El 30 de enero de 1945, el transatlántico alemán Wilhelm Gustloff fue hundido por un submarino ruso en las costas del Mar Báltico, falleciendo más de 9000 personas, superando 6 a 1 a las víctimas del hundimiento del Titanic.

El MV “Wilhelm Gustloff” fue un transatlántico de línea alemán construido por orden de Adolf Hitler en el astillero Blohm & Voss, que entró en servicio en 1938 durante el periodo de la Alemania Nazi en tiempo de paz.

De diseño imponente (55 metros de altura desde la quilla, 8 cubiertas), era de diseño moderno. No tenía divisiones por clase según el poder adquisitivo sino que todas las habitaciones poseían el mismo confort. Tenía una piscina climatizada en su interior en la cubierta, confortables comedores comunes y gimnasios amplios.

El proyecto que materializó al transatlántico Wilhelm Gustloff se enmarcó bajo el programa del sindicalista Robert Ley, denominado “Fuerza por la Alegría” para la clase obrera alemana que contemplaba entre otras acciones, la recreación popular a bajo costo en tiempo de paz. El programa resultó todo un éxito y los cupos para los cruceros por el mar Báltico estaban siempre copados.

En la Segunda Guerra Mundial sirvió como buque nodriza de submarinos, buque hospital, y transporte de evacuación durante la “Operación Anibal” hacía el final de la contienda. Con el avance de las fuerzas soviéticas hacía territorio alemán por la Prusia Oriental, la situación para Alemania se torna dramática por los miles de refugiados alemanes que escapan ante las atrocidades de la guerra y el embate soviético. La Kriegsmarine lo destinó junto con otros trasatlánticos para la operación de rescate de refugiados civiles y militares alemanes provenientes de la Prusia Oriental que llegaban a Gotenhafen para ser enviados a Kiel o Hel, denominada Operación Anibal.

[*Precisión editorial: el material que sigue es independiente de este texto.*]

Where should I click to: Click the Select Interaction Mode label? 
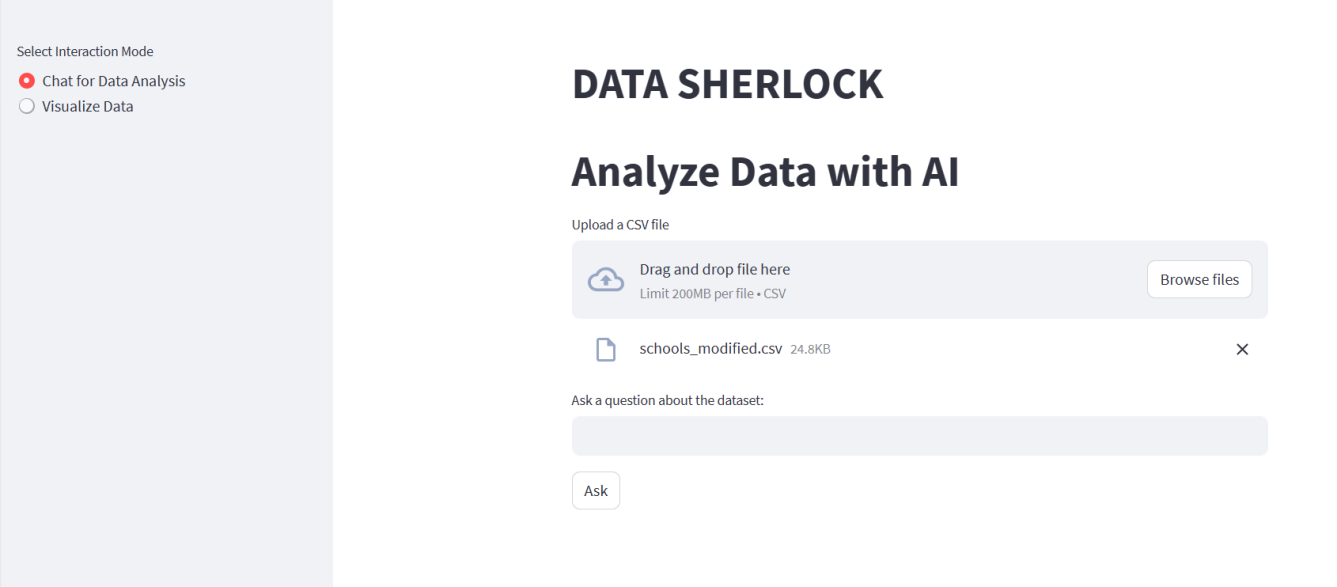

A las 12 horas del 30 de enero de 1945, el transatlántico Wilhelm Gustloff recibió la orden de zarpar del puerto de Danzig evacuando militares y civiles. En la piscina interior drenada se estableció un puesto de enfermería con 375 enfermeras auxiliares de la Armada que atendían a los heridos. Además se encontraban a bordo 1000 cadetes submarinistas que acababan de terminar su entrenamiento.

Oficialmente, en el Wilhelm Gustloff había 8956 personas, pero estas superaban las 10.580 personas. El hacinamiento era insoportable, muchos fugitivos estaban a la intemperie en las cubiertas superiores expuestos a la hipotermia.

A las 21:08 fue torpedeado por el submarino soviético c-13 bajo el mando de Alexander Marinesko.

Murieron 9343 personas, ya fuera por quedar atrapadas y ahogarse en el interior del navío o por hipotermia. De las 375 enfermeras de la Armada sólo se salvaron tres. Es la mayor tragedia marítima de la historia.